Tuesday, 1 December 2009

White City, Forbidden City: how we tried to help the Beeb and got swatted

I fear I may be turning into an avatar of Gabriel Betteredge, the venerable house steward in Wilkie Collins’ The Moonstone who has an eccentric dependency on Robinson Crusoe.
“When my spirits are bad – Robinson Crusoe. When I want advice – Robinson Crusoe. In past times, when my wife plagued me; in present times, when I have had a drop too much – Robinson Crusoe. I have worn out six stout Robinson Crusoes with hard work in my service.”
In my case, the oracle is an Oscar-winning documentary called The Fog of War, which has become for me and its other students a significant educational resource.
The film, made in 2003 when its protagonist was 85, is subtitled “eleven lessons from the life of Robert S. McNamara”, and if you want to know briefly what the lessons were, I’ve précised them into a short slide-show.
In a way, the doc is a factual version of Dr Strangelove. McNamara, the once-vilified Secretary of State to J F Kennedy and L B Johnson, had grandstand places for the fire- and nuclear-bombing of Japan, the Cuban Missile Crisis and the Vietnam war. He delivered this extended, superbly-illustrated, autobiographical monologue six years before he died, and for my money his wisdom knocks old Sun Tzu (specialist subject, the b******* obvious) into a coolie hat.

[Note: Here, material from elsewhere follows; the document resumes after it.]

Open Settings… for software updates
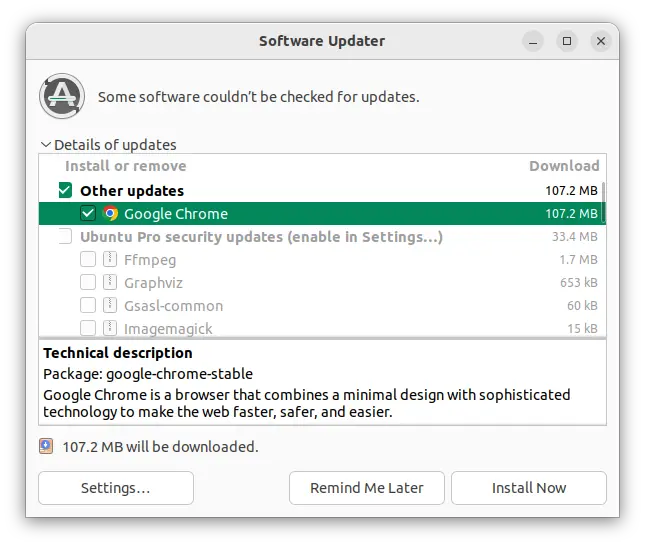Image resolution: width=645 pixels, height=546 pixels. [116, 488]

So there I was, on Saturday night, glass of red at my side, revisiting The Fog of War while the rest of the family were rapt by Strictly Come Cowelling.

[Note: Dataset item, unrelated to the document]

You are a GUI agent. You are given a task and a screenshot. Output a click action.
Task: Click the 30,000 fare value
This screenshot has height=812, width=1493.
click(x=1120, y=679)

Why? Because sometimes two separate problems rub against each other and create a solution. Problem one: I knew that there was a McNamara lesson which I’d never fully understood and been able to apply – lesson five, “proportionality should be a guideline” ; problem two: why exactly I’d been crushed and swatted aside in an encounter with the BBC.
At the centre of the BBC story is my friend and colleague Andy Drinkwater. He tells the act one and act two of it in his blog, What Now?
In essence, Andy got alarmed when senior Chinese diplomats who’d come to the UK in advance of the 2010 Shanghai Expo told him how offended and furious they were that while delegates from almost every other major media channel would be meeting them, the BBC hadn’t even bothered to reply to their invitations.
He knew that I had a veteran BBC contact who in turn had a friend high up in the Beeb’s management, and both of us felt sufficiently protective of our national broadcaster to want to find a way to warn them of the damage they were inflicting on their own reputation.
So, we wrote the email together and I sent it – and got in reply a stinging, pompous put-down, written on the assumption that we were trying to short-cut procedures for some commercial purpose, and telling us how very, very busy BBC people were, and how, if an invitation didn’t interest them, they really couldn’t be expected to acknowledge and decline it.
Woah. Lesson five: “proportionality should be a guideline”. In effect, then, the BBC is bigger and more important than China. So now I know.
By the way, it’s also worth watching The Fog of War for the moment when McNamara recalls his fiancée asking for his middle name so she can get the wedding stationery printed. It’s Strange, he tells her. Never mind, she says, give it to me anyway. No, he explains. That’s what it is. “Strange”.